▶ _Problem description_:
Answer these questions about the forum thread on 45 Colt loads:
(a) What revolvers does Gunpowder say they own?
(b) Which two powders does Old Coach agree on?
(c) What weight of bullet does jmoser load?

Since you didn't mention what kind of revolver you are shooting, do your "due diligence" and research what revolvers will handle high pressure 45 colt loads.  http://www.customsixguns.com/writings/dissolving_the_myth.htm this would be a good starting link.


----------



## Big7 (Mar 16, 2014)

You got a Ruger single or double action, especially a Bisley, you are good to go.

They can be loaded to .44 Mag pressures.. Bear (pun) minimum
for a big bear..

On the other hand, the Judge with the first two with some 3 inch
#4's for the eyes, followed by the 000 buck in the rest of the holes would do the trick..

One could also argue a .22 long rifle CAN kill just about anything on the planet. That would not be my first choice.

Be careful. Them browns are very heavy game. Pack the hottest thing you got..


----------



## Old Coach (Mar 16, 2014)

Also ck out Garrett Ammo for the 45Colt.
Marshall Stanton at Beartooth bullets is a good source for Hard Cast Bullets if you handload.
I agree on H110 or Win 296 for powder.
I use the Beartooth bullet in a FA revolver.

Coach


----------



## Gunpowder (Mar 17, 2014)

Thanks for the suggestions. I have two 45LC in Ruger Blackhawk.


----------



## northgeorgiasportsman (Mar 17, 2014)

Just curious, why is spray not an option?


----------



## jmoser (Mar 17, 2014)

I load 335 gr LBT hard cast bullets with +max+ charges of H110 [WW296.]  Nothing will penetrate more than that; forget expansion and worry about breaking bone on the exit.

CAREFUL on the Bisley Vaqueros - Ruger changed the design a bit and newer guns are not as strong.  This was around 2006 I believe; cylinder diameter was reduced.

Blackhawks are unaffected by this.


----------



## Big7 (Mar 17, 2014)

northgeorgiasportsman said:


> Just curious, why is spray not an option?



Cause you will get eat! Check back to the story bout' the two girls in the tent that time.??

Lead.. The only way to go..


----------



## TJay (Mar 17, 2014)

▶ _Data rows_:
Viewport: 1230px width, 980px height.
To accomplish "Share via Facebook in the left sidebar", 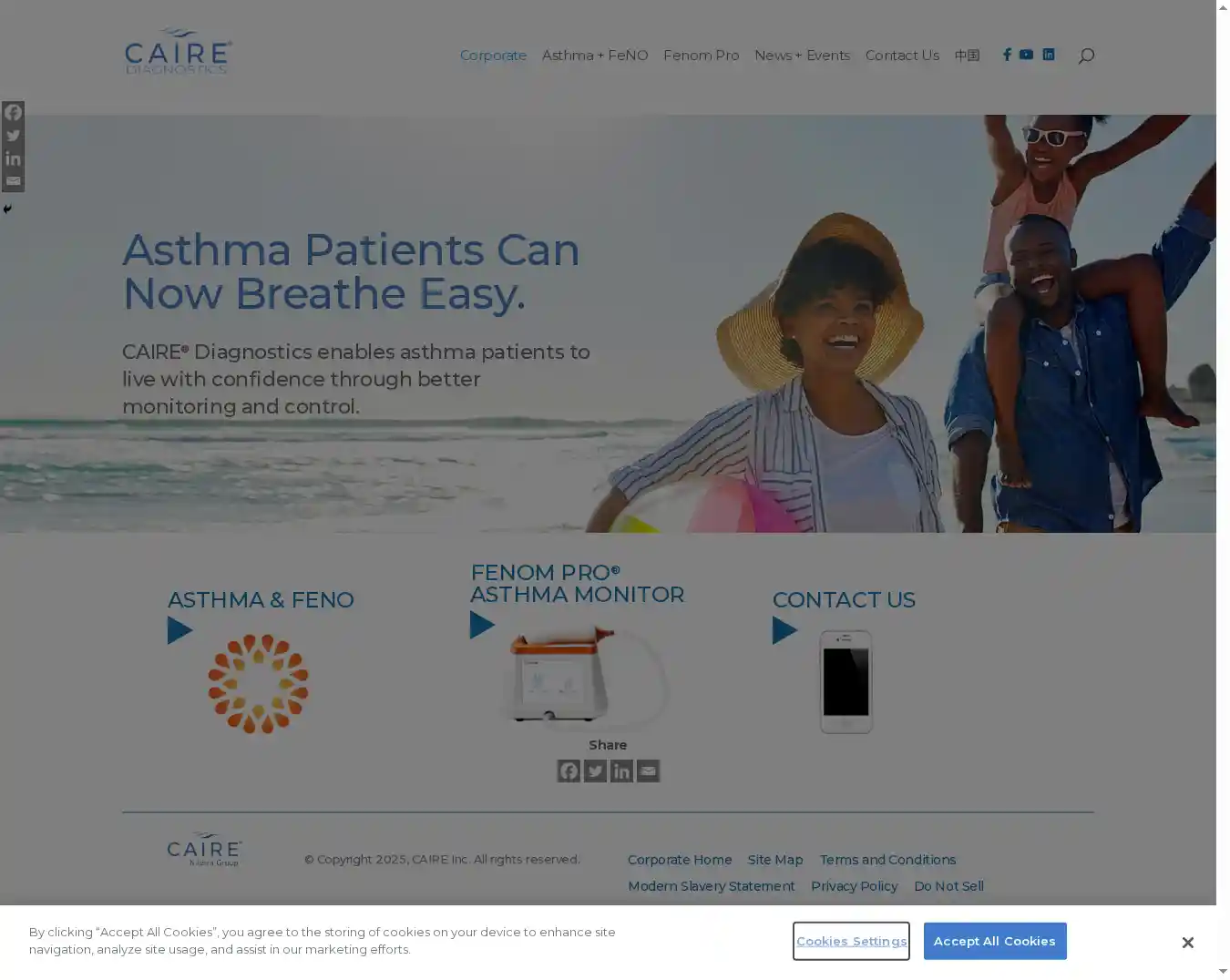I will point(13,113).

---

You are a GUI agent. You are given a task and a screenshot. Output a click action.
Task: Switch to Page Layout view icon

▶ _Correct answer_:
(a) Two 45LC Ruger Blackhawks.
(b) H110 and Win 296.
(c) 335 grains.